Short exercise:
List the schools that the biography entry on Edward Gibbon Wakefield says he was expelled from.

Text shown:
Wakefield, Edward Gibbon (1796–1862), promoter of colonization | Oxford Dictionary of National Biography
Show Summary Details

Page of

Printed from Oxford Dictionary of National Biography. Under the terms of the licence agreement, an individual user may print out a single article for personal use (for details see Privacy Policy and Legal Notice).

date: 27 May 2024

Wakefield, Edward Gibbonfree

(1796–1862)

Wakefield, Edward Gibbonfree

(1796–1862)
  • David J. Moss

Edward Gibbon Wakefield (1796–1862)

by unknown artist, c. 1820

Wakefield, Edward Gibbon (1796–1862), promoter of colonization, was born on 20 March 1796 in London. He was the second child and eldest son of Edward Wakefield (1774–1854), philanthropist, land agent, and writer on economics, and Susanna, née Crash (d. 1817), a farmer's daughter from Felsted, Essex. His middle name was taken from his great-grandmother, Isabella Gibbon, a relative of the historian. The Wakefields were an old Quaker family, originally from Kendal in Westmorland. The family moved almost immediately after his birth to Essex, farming first at Romford then at Burnham Wyck. Financial problems and the serious illness of Susanna led to Edward Gibbon being sent to his grandmother in Tottenham. Priscilla Wakefield, a devout Quaker, was not impressed by her eldest grandson, a boy with 'an inflexible and pertinacious temper'. During the next five years Edward was expelled from three schools, Mr Haigh's school in Tottenham, Westminster School, and Edinburgh high school, for fighting and disobedience. His uncle, Daniel Wakefield, succeeded in having him admitted to Gray's Inn on 5 October 1813, but there is no evidence that he ever studied law. His father, who had been absent during much of his son's childhood, had to admit that, at seventeen, he had become incorrigible. Fortunately, Edward became acquainted with the Hon. William Noel Hill, the British envoy at Turin and son of Lord Berwick. He spent the winter of 1814–15 in Turin as Hill's secretary. In the summer he temporarily left Hill's employ to enjoy life as a king's messenger, travelling on several occasions to Paris. The first sign of an above average mind at last emerged with the publication in The Statesman of his acute observations on the Bourbon restoration celebrations in that city.

Recorded data:

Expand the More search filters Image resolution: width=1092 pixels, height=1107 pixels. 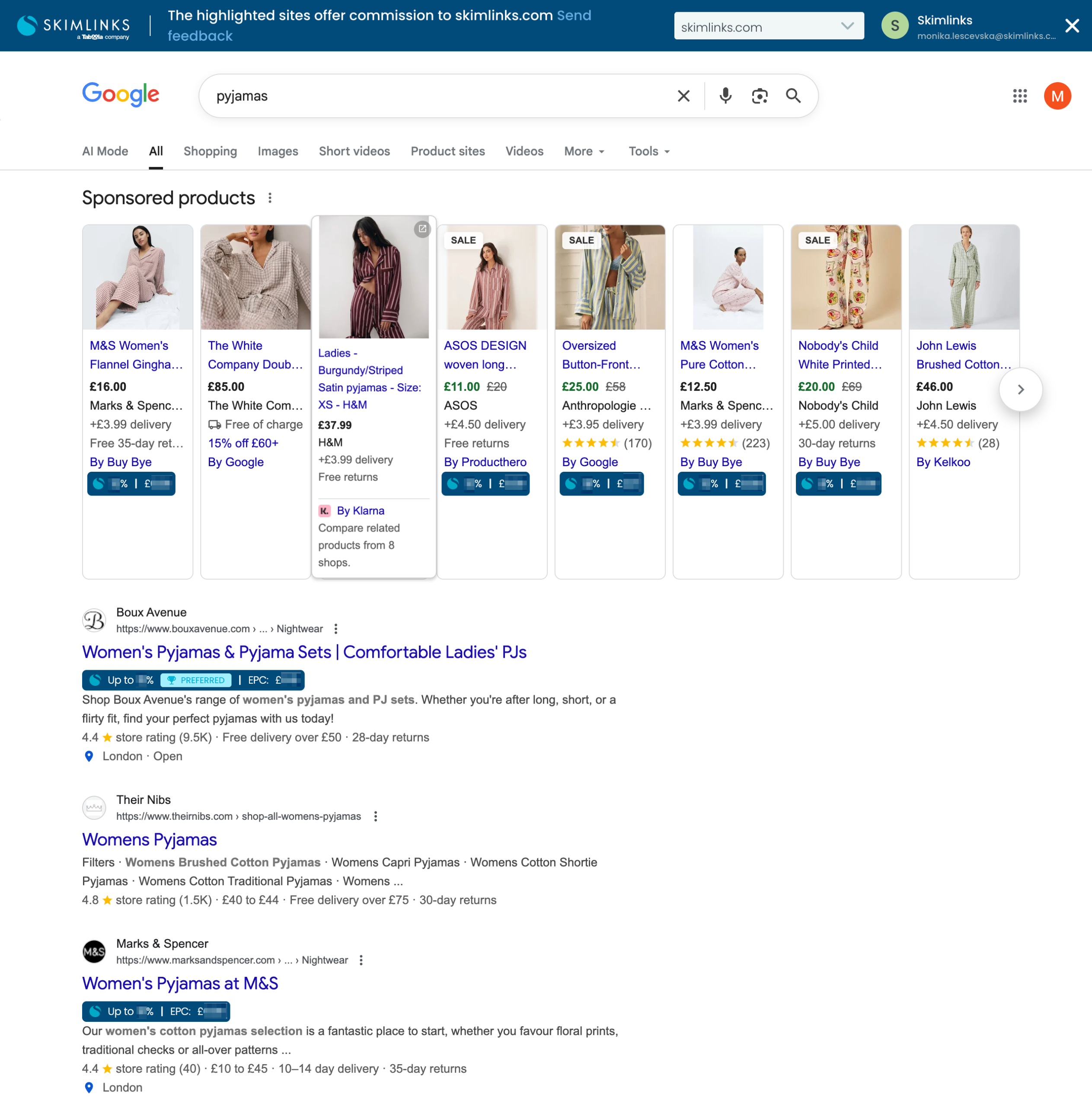click(x=584, y=151)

Result:
- Mr Haigh's school in Tottenham
- Westminster School
- Edinburgh high school